The apparent contradiction between the government's desire to play a larger role in the world and its inability to make difficult decisions over individual foreign policy issues is a hangover from the comfortable days of the Cold War when Japan relied on the United States for diplomatic leadership while concentrating exclusively on economic growth.
It is precisely this state of affairs that the new government of Morihiro Hosokawa set out to alter. The political reform bill, voted down by the Upper House of the Diet (parliament) last Friday, was just one part of the grand strategy to make Japan a 'normal country', as Ichiro Ozawa, the architect of the reform plan, put it. A joint committee of the upper and lower houses of the Diet is to convene today to seek a compromise on political reform.

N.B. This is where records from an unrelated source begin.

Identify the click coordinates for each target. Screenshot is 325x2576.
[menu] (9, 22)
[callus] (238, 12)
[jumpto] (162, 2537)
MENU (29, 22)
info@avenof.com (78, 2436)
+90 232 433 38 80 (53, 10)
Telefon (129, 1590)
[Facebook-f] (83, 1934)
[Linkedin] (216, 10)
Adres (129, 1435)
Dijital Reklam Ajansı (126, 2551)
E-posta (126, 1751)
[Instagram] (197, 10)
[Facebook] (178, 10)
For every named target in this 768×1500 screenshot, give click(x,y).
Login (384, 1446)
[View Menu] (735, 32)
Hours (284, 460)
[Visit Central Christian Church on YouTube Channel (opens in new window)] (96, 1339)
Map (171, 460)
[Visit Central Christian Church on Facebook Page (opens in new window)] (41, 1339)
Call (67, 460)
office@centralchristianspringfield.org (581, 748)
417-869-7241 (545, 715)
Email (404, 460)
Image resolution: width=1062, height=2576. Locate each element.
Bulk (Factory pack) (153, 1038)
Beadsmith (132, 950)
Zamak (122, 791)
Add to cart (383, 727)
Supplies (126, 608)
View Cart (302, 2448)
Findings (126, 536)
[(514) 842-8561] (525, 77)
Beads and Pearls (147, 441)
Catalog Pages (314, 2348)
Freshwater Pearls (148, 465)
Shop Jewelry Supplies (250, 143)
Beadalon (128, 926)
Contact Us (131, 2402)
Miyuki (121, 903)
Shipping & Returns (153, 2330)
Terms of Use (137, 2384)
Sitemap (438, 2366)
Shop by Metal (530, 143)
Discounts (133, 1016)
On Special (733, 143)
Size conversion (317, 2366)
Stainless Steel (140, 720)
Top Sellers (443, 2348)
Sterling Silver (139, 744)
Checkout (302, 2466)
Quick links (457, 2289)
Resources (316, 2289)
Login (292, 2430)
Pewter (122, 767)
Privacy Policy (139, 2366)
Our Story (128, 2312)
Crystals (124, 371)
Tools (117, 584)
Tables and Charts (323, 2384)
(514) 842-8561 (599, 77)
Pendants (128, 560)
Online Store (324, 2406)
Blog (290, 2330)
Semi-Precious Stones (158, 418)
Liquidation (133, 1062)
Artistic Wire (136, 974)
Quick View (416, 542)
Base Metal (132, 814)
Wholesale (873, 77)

Until recently, Japan had kept a very low profile over the break-up of Yugoslavia, just sending money for humanitarian relief. But in early January a fact-finding mission from the Foreign Ministry was sent to tour the region. It was led by Shunji Yanai, chief of the ministry's foreign policy bureau. Mr Yanai was asked by the UN for unarmed peace-keepers to join the 300 US troops and 22 unarmed observers currently in Macedonia.
Mr Yanai said that, because there was no fighting in Macedonia, the request was 'worth examining'. When his comments reached Tokyo the government took fright. The Foreign Minister, Tsutomu Hata, and the Chief Cabinet Secretary, Masayoshi Takemura, emphasised that no Japanese personnel would be sent.